Re: The TV 3.0 Article: https://www.forbes.com/sites/robertcringely/feed/
“TV 3.0 is so-called Over-the-Top (OTT) television — streaming video services that rely on cheap Internet service.” It’s difficult to argue with a statement containing an oxymoron…’cheap Internet service’. How can it be cheaper to send a thousand individual data streams to a thousand receiving devices than to send one stream which can be simultaneously received (and optionally recorded) by those thousand devices? A thousand separate streams use a thousand times the bandwidth of one. The current OTA and cable models are more efficient than the current Internet model, that requires multiple streams. That is not to say the Internet can’t be involved. Each cable company head-end could receive a single stream over the Internet that it stores and distributes it to all their customers simultaneously on a single channel. The Internet is involved but it doesn’t look any different to the customers, who must tune to a specific channel at a specific time to receive a particularly popular program. Individual streams for each device only make sense for niche programming.
Goodness! This article has been here a month and IBM still isn’t fixed.
Is Bob OK? It is over a month now since he has posted here.
Things I would like to buy for Christmas:
* that book Bob wanted to publish but was too long
* NerdTV season 2 🙁 🙁 🙁 we’re coming up on a decade since Bob threatened to release this. then the Computer History affiliation was announced and nothing came of that either.

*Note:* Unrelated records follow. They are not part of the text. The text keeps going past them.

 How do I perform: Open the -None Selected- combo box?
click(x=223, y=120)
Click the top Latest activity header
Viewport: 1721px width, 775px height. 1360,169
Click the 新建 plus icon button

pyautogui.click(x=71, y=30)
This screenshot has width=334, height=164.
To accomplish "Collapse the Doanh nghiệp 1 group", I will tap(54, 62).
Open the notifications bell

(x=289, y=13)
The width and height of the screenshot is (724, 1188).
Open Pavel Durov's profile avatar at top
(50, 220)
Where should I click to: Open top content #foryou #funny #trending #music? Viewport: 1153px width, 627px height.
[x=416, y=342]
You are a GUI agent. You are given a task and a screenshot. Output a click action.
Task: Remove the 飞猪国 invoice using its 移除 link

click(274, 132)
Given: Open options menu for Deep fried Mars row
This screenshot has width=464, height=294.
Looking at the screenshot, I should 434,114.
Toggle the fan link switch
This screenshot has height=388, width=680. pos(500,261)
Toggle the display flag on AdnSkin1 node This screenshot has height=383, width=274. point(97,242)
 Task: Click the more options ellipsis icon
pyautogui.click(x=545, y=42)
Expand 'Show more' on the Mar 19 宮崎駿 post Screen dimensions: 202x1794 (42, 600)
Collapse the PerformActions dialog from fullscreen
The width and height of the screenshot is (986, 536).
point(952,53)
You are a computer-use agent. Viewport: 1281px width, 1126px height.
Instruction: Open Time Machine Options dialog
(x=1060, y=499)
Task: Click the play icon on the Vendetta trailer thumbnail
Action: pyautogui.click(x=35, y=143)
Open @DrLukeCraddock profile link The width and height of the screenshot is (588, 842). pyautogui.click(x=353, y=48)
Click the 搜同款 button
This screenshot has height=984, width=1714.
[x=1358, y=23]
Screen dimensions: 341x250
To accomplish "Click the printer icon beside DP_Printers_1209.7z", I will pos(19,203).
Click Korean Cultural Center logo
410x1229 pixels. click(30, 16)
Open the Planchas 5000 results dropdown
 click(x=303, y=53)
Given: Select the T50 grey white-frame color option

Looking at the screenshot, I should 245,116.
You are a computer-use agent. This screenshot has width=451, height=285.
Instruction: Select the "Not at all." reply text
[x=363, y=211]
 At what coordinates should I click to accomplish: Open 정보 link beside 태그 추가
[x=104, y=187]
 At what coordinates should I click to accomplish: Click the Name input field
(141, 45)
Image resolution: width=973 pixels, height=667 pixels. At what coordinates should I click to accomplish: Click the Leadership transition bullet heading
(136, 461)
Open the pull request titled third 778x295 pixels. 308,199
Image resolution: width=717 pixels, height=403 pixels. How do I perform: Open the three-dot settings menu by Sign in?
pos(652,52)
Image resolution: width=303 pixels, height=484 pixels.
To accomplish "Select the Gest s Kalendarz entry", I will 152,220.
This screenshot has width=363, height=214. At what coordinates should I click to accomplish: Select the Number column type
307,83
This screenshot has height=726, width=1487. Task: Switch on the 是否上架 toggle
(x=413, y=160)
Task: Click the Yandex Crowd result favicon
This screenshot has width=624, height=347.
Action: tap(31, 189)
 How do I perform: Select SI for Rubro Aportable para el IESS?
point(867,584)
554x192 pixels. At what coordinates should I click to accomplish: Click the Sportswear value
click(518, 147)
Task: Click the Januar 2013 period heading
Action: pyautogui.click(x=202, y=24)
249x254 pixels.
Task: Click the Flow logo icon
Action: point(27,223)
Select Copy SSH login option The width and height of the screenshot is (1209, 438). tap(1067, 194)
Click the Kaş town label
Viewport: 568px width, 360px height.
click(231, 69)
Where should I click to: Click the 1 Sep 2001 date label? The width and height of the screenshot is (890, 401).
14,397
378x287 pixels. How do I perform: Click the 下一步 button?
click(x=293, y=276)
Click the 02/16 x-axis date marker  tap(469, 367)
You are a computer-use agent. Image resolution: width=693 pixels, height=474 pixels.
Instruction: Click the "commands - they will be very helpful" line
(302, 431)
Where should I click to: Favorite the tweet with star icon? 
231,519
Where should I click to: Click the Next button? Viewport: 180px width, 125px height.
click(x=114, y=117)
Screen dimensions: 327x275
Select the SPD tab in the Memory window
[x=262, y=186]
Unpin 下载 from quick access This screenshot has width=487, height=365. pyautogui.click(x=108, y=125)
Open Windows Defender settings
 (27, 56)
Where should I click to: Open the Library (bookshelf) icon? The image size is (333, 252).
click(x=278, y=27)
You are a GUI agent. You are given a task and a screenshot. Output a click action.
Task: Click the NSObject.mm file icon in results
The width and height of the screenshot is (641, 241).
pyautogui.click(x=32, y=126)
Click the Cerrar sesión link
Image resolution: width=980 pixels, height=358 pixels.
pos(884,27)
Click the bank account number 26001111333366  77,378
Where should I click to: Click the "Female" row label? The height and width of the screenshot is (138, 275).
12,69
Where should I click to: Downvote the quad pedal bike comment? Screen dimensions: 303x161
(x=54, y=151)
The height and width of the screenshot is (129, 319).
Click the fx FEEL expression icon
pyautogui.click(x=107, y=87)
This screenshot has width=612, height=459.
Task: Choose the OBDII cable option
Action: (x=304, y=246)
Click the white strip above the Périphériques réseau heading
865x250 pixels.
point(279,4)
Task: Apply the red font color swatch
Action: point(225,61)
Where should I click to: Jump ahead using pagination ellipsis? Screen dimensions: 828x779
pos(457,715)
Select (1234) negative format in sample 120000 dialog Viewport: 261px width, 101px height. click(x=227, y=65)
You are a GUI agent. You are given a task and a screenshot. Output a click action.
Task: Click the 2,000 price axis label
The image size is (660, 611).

* foil disk drives (hmmmm)
* insight from Bob that is not IBM-related
* 2015 predictions! 🙂
I think IBM’s lawsuit in 2013 following the awarding of the CIA’s cloud contract to Amazon was pretty emblematic of the problem at IBM. Instead of looking inside the company to figure out why they weren’t competitive, they sue the customer.
Hi Guys,
I agree with all the above.
I joined IBM straight out of Uni in ’84. For a country boy from outback Australia it was my dream job. To join the biggest and the best, in the fastest growing industry, to just sit at the feet of giants in such a professional sales force was a blessing – and to see the world. – What a ride.
But above all I learnt:
1. Have respect for the individual.
2. Give the best customer service of any company in the world.
3. Pursue all tasks with the idea that they can be accomplished in a superior fashion
These were values I could get out of bed for.
These were actions that I could apply in all my day to day activities.
This was my compass.
You see IBM taught me that people don’t buy WHAT IBM does, they buy WHY IBM does things.
Not only was I energised by the WHY, but most importantly it inspired my customers.
The Watsons’ understood this and built one of the worlds greatest companies around this principle and these 3 values.
But the Palmisano’s and Rometty’s of the world are no Watsons.
EPS ! Now there is a rallying call for the team.
SVP to sales team. “Guys, I know we haven’t given you a pay rise this year or last, well ok the year before that too, and we have taken away your (fill in any asset/colleague here), but have you seen our EPS numbers. Hell I might miss out on a few million in options if you don’t fix this for me.” – OK, I am inspired by this pep talk, my adrenaline’s spiked, I am charged and ready to see my customers now.
Sales team to customer: “I know what your thinking Mr Customer, Do I need this right now, and will the board approve it ? Well a lot of my customers have asked the same question. But then they’ve seen IBM’s quarterly income statement, and gosh darn they’ve realised that my boss has an options package that’s just riding on this deal.”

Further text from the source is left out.